Round 3: Durkin’s Folly
We went back to playing down for two rounds, this time against a team of kids each rated around 1500. I’m embarrassed to say that this was more interesting that it should have been, but…
On Board 3, Ryan tried the Durkin Attack (1. Na3) because the tournament was giving out prizes to the best games in a few openings, which included the Vienna, the King’s and Queen’s Gambits, and the Durkin Attack. Ryan’s game started with 1. Na3 e6 2. Nc4 d5 3. Ne5 f6 (later, we decided that 2. c4 followed by Nc2 was a better plan). Meanwhile, I had ruined a good position by miscalculating a tactic and had to trade into a microscopically worse rook ending with seemingly no winning chances. It seemed that we were going to have to resort to the bare-minimum 2.5-1.5 win against a team we outrated by 600 points.
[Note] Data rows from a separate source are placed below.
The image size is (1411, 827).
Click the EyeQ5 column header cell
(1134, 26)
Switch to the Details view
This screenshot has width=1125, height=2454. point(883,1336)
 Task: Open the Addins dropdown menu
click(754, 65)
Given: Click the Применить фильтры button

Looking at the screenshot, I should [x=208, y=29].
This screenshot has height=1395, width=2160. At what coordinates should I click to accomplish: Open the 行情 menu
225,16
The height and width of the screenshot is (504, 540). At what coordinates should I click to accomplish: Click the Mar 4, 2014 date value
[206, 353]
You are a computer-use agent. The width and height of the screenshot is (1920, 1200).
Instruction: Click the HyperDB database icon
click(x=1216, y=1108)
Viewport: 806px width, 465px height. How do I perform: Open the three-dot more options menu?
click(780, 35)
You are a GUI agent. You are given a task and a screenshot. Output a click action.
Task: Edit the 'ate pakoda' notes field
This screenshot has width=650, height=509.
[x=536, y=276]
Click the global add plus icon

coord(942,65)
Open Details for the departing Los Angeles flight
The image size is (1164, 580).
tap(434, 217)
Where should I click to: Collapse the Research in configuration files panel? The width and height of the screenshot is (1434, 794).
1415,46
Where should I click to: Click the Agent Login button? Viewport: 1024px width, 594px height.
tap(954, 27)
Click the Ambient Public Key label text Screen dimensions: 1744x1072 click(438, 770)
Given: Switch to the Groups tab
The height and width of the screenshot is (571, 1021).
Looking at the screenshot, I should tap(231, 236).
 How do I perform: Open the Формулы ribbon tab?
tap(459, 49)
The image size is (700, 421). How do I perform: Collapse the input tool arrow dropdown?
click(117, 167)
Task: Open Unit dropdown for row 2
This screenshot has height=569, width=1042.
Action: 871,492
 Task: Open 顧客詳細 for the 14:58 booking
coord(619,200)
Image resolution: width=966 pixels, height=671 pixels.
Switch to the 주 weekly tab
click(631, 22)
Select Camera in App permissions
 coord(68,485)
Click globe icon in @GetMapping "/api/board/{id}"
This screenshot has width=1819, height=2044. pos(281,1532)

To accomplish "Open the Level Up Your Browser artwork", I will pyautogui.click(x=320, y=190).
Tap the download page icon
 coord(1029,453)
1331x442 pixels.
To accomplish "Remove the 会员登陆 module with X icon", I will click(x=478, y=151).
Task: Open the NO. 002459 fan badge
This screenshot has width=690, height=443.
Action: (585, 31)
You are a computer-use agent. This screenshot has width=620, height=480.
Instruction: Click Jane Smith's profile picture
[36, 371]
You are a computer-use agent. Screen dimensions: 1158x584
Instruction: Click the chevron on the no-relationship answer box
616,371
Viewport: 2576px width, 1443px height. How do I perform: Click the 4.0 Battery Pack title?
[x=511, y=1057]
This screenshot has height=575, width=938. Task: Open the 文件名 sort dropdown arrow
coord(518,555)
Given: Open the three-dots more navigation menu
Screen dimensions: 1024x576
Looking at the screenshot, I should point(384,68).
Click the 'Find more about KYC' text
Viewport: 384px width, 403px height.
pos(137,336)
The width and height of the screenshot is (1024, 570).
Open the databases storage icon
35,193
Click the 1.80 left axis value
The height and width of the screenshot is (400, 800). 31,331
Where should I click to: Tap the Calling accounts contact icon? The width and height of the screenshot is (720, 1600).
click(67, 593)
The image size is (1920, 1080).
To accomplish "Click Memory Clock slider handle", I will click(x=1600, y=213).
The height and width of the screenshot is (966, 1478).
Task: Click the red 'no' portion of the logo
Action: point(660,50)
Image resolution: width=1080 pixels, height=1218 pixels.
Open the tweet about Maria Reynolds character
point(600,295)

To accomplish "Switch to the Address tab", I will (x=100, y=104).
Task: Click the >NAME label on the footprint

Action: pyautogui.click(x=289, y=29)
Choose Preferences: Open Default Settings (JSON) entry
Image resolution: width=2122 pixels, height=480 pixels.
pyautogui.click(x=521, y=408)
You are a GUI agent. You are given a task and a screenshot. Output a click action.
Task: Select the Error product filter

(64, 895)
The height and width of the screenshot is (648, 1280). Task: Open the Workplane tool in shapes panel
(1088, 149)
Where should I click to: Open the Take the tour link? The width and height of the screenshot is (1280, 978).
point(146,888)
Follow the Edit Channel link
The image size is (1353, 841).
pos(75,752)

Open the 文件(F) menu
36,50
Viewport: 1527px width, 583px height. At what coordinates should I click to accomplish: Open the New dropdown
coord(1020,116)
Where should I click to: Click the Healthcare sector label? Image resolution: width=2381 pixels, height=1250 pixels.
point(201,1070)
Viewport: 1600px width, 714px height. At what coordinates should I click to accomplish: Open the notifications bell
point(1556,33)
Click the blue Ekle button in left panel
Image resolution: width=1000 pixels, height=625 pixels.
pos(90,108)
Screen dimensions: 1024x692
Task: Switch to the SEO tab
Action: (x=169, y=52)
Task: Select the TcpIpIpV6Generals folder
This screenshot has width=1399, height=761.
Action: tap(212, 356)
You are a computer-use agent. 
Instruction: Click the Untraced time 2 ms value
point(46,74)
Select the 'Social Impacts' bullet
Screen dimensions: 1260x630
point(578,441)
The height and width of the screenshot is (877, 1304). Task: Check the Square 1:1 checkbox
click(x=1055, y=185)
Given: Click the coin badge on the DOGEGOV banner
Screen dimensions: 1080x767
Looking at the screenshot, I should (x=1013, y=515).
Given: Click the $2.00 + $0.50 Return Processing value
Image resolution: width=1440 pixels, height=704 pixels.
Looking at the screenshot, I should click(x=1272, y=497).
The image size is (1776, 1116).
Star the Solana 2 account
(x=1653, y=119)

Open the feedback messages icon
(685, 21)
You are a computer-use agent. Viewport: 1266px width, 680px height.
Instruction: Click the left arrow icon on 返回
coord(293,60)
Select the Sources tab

But things turned really hairy later, when White tried a last-ditch h-pawn storm on the kingside:
I immediately played 28…Qa2?, which I thought was forcing 29. Rb4 (which he did play). Apparently, 30. Qd1! is good for White, because 30…Qa5 31. b6! threatens Ra1 trapping the queen, and 30…Qa4 31. Ra1 wins the a7-pawn with a winning advantage.
Be that as it may, the game continued 29. Rb4 Be7 30. h6 Rg8?! 31. hxg7+ Rxg7 32. Be5 f6 33. Qxe6, and I made my pre-planned escape with 33…Rxc3 34. Rxc3 Qa1+.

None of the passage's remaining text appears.